It's pretty clear that the bottleneck in your program is the search for candidates . Given the Spark architecture, this severely limits your ability to parallelize and incurs significant overhead when starting Spark for each user.
Assuming a typical scenario: 7 million users and a billion products more time, you will predict the entire spectrum of products minus several already purchased by the user. At least in my opinion, an important question is why even bother with filtering. Even if you recommend a product that was previously purchased, is it really harmful?
If you have very strict requirements, I will simply ignore the problem and use MatrixFactorizationModel.recommendProductsForUsers , which pretty much does all the work, excluding data export, for you. After that, you can do bulk export, and you're good to go.

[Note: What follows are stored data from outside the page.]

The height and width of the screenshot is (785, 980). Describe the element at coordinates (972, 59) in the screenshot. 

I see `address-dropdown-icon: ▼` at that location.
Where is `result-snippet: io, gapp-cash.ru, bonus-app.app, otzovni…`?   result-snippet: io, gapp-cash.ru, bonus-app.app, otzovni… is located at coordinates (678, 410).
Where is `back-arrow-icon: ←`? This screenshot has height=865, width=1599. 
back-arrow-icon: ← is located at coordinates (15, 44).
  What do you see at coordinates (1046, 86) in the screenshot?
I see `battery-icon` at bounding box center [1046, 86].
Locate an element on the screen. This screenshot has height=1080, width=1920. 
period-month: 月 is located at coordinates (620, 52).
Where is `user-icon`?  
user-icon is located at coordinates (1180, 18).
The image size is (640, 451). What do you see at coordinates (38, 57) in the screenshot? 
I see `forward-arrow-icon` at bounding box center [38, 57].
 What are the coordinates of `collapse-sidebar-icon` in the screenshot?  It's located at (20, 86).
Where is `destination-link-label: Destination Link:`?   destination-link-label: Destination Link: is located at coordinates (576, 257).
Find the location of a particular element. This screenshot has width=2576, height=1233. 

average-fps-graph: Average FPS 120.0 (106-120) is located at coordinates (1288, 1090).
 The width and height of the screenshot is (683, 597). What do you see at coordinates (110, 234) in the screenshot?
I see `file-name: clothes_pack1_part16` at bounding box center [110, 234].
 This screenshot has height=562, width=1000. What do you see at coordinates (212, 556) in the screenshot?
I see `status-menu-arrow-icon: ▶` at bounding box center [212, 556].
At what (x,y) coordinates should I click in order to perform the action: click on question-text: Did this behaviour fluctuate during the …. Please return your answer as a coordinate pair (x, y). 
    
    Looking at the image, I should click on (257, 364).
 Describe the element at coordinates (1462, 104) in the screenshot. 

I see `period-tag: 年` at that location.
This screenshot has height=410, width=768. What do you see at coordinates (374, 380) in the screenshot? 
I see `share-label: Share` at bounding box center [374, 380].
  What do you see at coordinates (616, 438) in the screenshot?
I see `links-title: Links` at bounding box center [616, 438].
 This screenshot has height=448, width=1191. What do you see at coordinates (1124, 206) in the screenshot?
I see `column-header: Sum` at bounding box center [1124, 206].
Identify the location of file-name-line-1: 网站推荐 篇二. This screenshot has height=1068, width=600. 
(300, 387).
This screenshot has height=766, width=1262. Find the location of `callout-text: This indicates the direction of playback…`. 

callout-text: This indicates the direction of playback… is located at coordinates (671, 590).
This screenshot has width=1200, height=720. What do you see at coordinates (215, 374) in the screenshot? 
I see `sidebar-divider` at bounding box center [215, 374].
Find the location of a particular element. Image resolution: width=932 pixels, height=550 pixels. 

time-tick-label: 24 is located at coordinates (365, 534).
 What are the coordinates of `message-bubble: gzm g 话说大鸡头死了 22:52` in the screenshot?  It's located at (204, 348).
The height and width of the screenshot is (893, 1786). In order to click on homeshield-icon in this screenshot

Now let's say that you have a clear policy without duplicates. Working on the assumption that a typical user has purchased only a relatively small number of products, you can start by getting a set of products for each user:
val userProdSet = buy_values .map{case (user, product, _) => (user, product)} .aggregateByKey(Set.empty[Int])((s, e) => s + e, (s1, s2) => s1 ++ s2)
Then you can simply display userProdSet to get predictions:
// Number of predictions for each user val nPred = 30; userProdSet.map{case (user, prodSet) => { val recommended = model // Find recommendations for user .recommendProducts(_, nPred + prodSet.size)) // Filter to remove already purchased .filter(rating => !prodSet.contains(rating.product)) // Sort and limit .sortBy(_.rating) .reverse .take(nPred) (user, recommended) }}
You can further improve with changeable aggregation kits and by translating the model, but this is a common idea.
If the number of users in user_ids less than the number of users in the whole set ( buy_values ), you can simply filter userProdSet to save only a subset of users.